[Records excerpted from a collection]
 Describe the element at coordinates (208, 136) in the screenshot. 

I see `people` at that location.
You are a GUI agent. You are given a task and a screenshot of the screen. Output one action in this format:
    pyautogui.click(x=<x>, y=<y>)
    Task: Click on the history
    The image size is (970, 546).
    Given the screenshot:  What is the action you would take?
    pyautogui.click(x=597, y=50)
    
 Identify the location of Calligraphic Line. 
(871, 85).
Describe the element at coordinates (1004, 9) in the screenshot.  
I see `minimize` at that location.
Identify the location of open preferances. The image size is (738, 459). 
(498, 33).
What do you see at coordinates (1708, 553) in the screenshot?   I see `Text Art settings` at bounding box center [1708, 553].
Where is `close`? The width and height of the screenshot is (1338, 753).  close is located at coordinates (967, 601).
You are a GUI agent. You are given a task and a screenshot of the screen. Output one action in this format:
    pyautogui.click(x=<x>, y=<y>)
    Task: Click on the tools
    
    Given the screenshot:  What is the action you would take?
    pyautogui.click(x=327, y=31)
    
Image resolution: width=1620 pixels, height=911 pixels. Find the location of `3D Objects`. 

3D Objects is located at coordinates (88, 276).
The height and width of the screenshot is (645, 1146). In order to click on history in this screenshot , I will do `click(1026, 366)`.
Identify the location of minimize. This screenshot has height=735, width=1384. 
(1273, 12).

### Directions
Rewrite the material above as a numbered list with one line per item, leaving out the blank lines.

### Answer to this problem
1.  Describe the element at coordinates (208, 136) in the screenshot. 
2. I see `people` at that location.
3. You are a GUI agent. You are given a task and a screenshot of the screen. Output one action in this format:
4.     pyautogui.click(x=<x>, y=<y>)
5.     Task: Click on the history
6.     The image size is (970, 546).
7.     Given the screenshot:  What is the action you would take?
8.     pyautogui.click(x=597, y=50)
9.  Identify the location of Calligraphic Line. 
10. (871, 85).
11. Describe the element at coordinates (1004, 9) in the screenshot.  
12. I see `minimize` at that location.
13. Identify the location of open preferances. The image size is (738, 459). 
14. (498, 33).
15. What do you see at coordinates (1708, 553) in the screenshot?   I see `Text Art settings` at bounding box center [1708, 553].
16. Where is `close`? The width and height of the screenshot is (1338, 753).  close is located at coordinates (967, 601).
17. You are a GUI agent. You are given a task and a screenshot of the screen. Output one action in this format:
18.     pyautogui.click(x=<x>, y=<y>)
19.     Task: Click on the tools
20.     Given the screenshot:  What is the action you would take?
21.     pyautogui.click(x=327, y=31)
22. Image resolution: width=1620 pixels, height=911 pixels. Find the location of `3D Objects`. 
23. 3D Objects is located at coordinates (88, 276).
24. The height and width of the screenshot is (645, 1146). In order to click on history in this screenshot , I will do `click(1026, 366)`.
25. Identify the location of minimize. This screenshot has height=735, width=1384. 
26. (1273, 12).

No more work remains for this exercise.